積沙成塔

今天在論壇上看到有網友在問有關 SQL Server 權限設定的問題，才讓我注意到原來權限設定可以細到針對欄位去做控制，用了 SQL Server 這麼久居然不知道可以這樣做，趕快來做一下筆記。

要設定某個 Table 或 View 中部分欄位你可以利用 SQL Server Management Studio 的 Object Explorer 來設定或是利用 GRANT 或 DENY 的 T-SQL 敘述來設定。

本文以 Northwind 資料庫為例，您可以從 【 Northwind > Security > Users > 選擇要設定權限的使用者（本文以 NWUser 來示範）後按滑鼠右鍵 > Properties 】。

於 Database User 視窗中點選【 Securables > Search > 使用預設值 Specific objects 】按 OK 。

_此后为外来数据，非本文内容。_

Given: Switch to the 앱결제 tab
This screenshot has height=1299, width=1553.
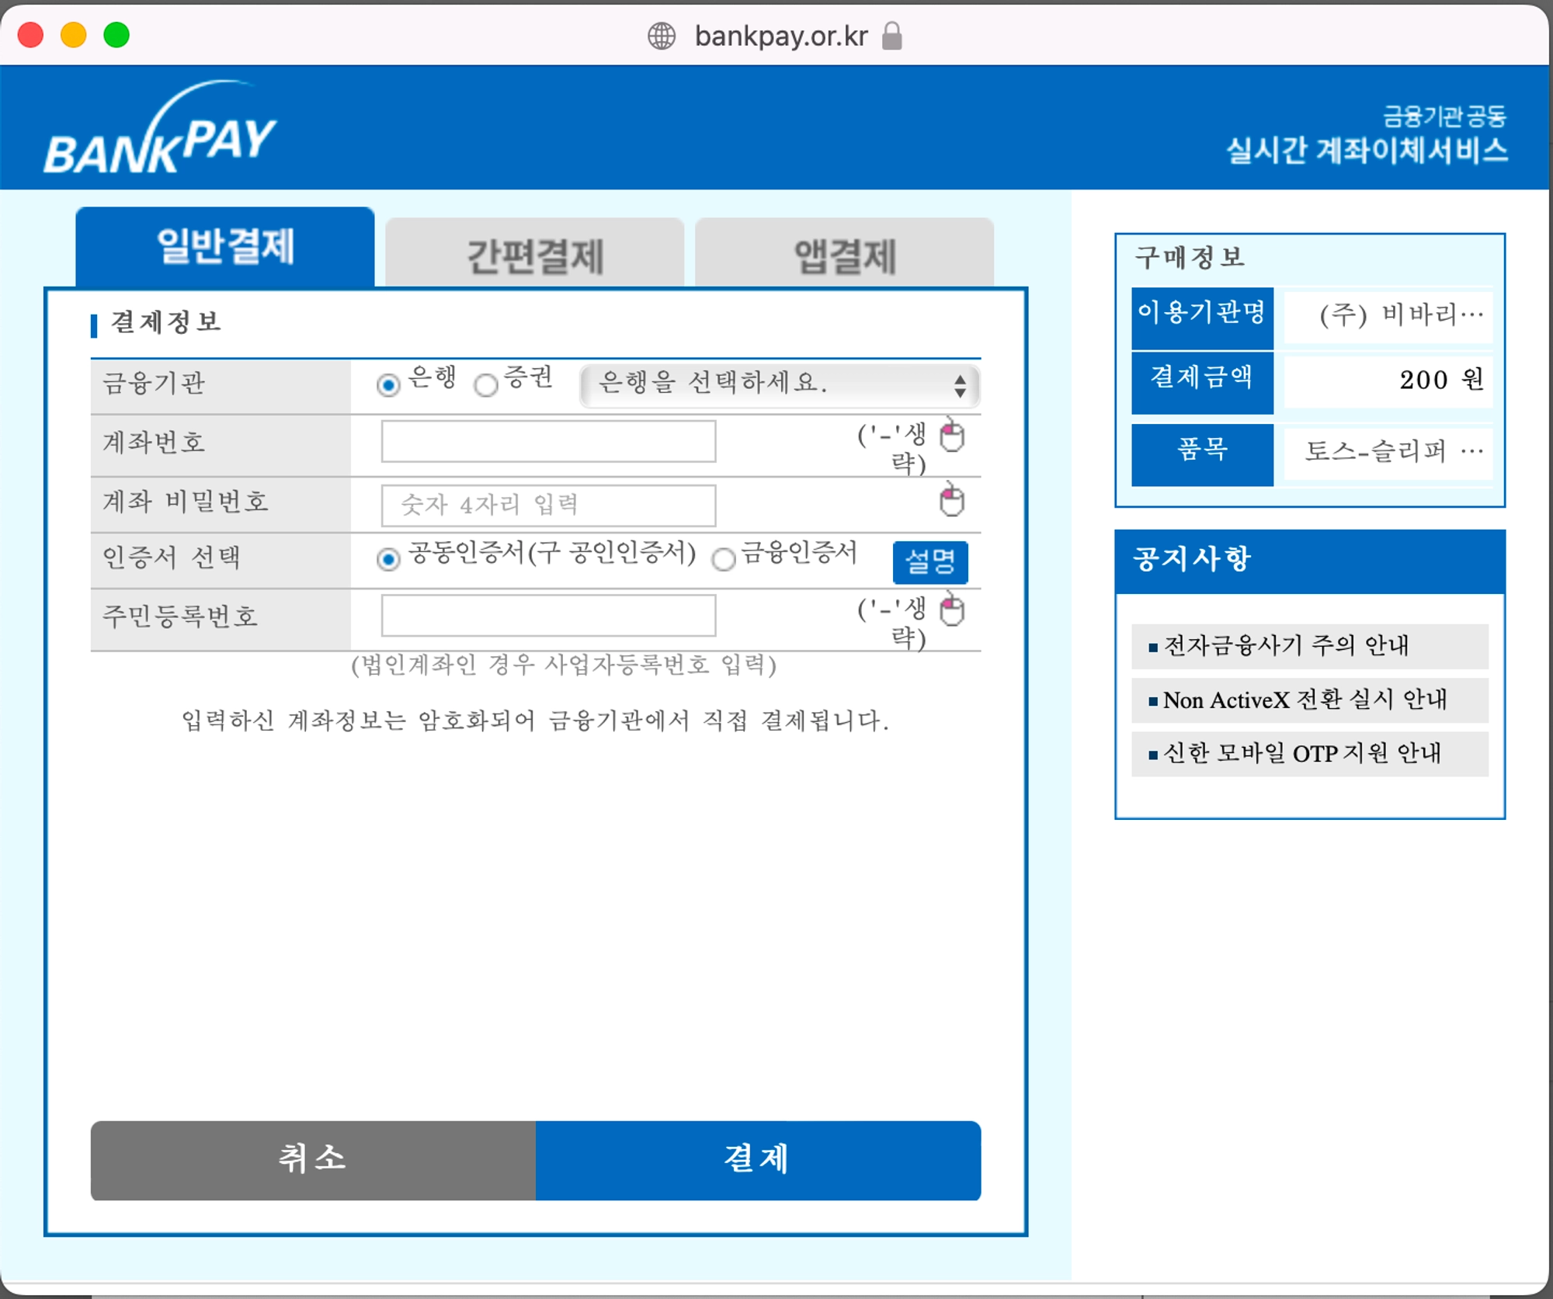Looking at the screenshot, I should [844, 255].

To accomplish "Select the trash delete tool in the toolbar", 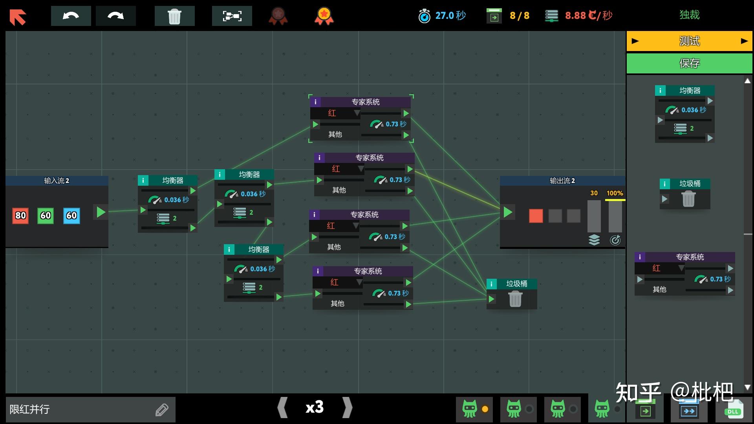I will coord(175,16).
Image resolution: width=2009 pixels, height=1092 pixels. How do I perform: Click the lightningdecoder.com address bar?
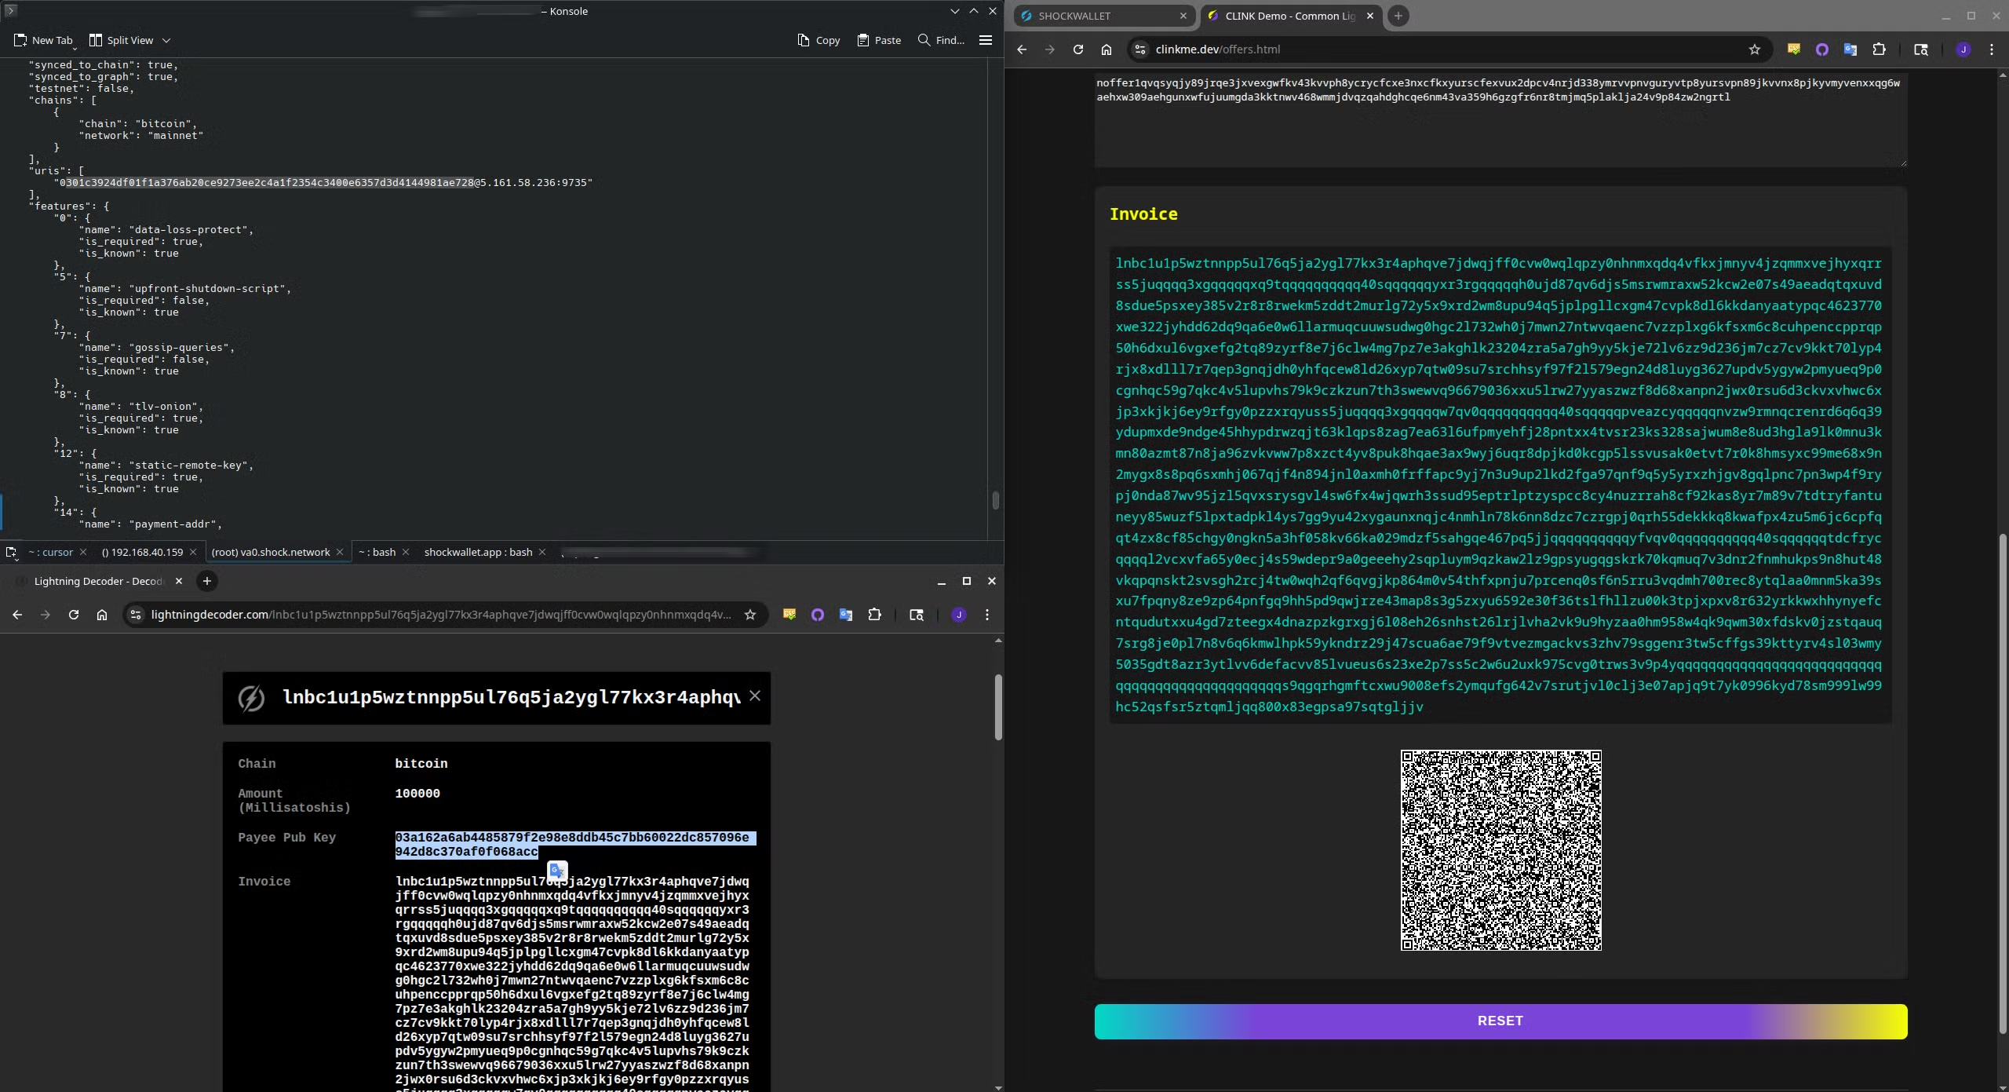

在 Select Objects 視窗中點選 Object Types ，本文以 Tables 來示範，因此於 Select Object Types 視窗中勾選 Tables 後按 OK 。

假設要設定的權限是 Region 資料表，於 Enter the object name to select 文字方塊中輸入 Region 後按 OK ，會出現 Multiple Objects Found 視窗中勾選 dbo.Region 再按 OK 。

點選 【Region > Permissions for dbo.Region > Select > Column Permissions > 勾選 Grant RegionDescription > 勾選 Deny RegionID】 後按 OK ，如此一來 NWUser 將只有對 Region 的 RegionDescription 欄位有 SELECT 權限，但沒有對 RegionID 進行 SELECT 的權限。

上述動作您也可以利用 T-SQL 來完成，指令碼如下：

   1:  use [Northwind]

   2:  GO

   3:  DENY SELECT ON [dbo].[Region] ([RegionID]) TO [NWUser]

   4:  GO

   5:  use [Northwind]

   6:  GO

   7:  GRANT SELECT ON [dbo].[Region] ([RegionDescription]) TO [NWUser] AS [dbo]

   8:  GO

   9:  use [Northwind]

  10:  GO

  11:  GRANT SELECT ON [dbo].[Region] ([RegionDescription]) TO [NWUser] AS [dbo]

  12:  GO

  13:  use [Northwind]

  14:  GO

  15:  DENY SELECT ON [dbo].[Region] ([RegionID]) TO [NWUser]

  16:  GO

我們利用 NWUser 使用者來測試上面所設定的權限，由下圖可見，若 NWUser 嘗試 SELECT 所有 Region 資料表中的所有欄位，將出現沒有 SELECT RegionID 權限的錯誤訊息，若只 SELECT RegionDescription 欄位則可正常存取，表示我們的設定正確無誤。

【參考資料】

• GRANT
• DENY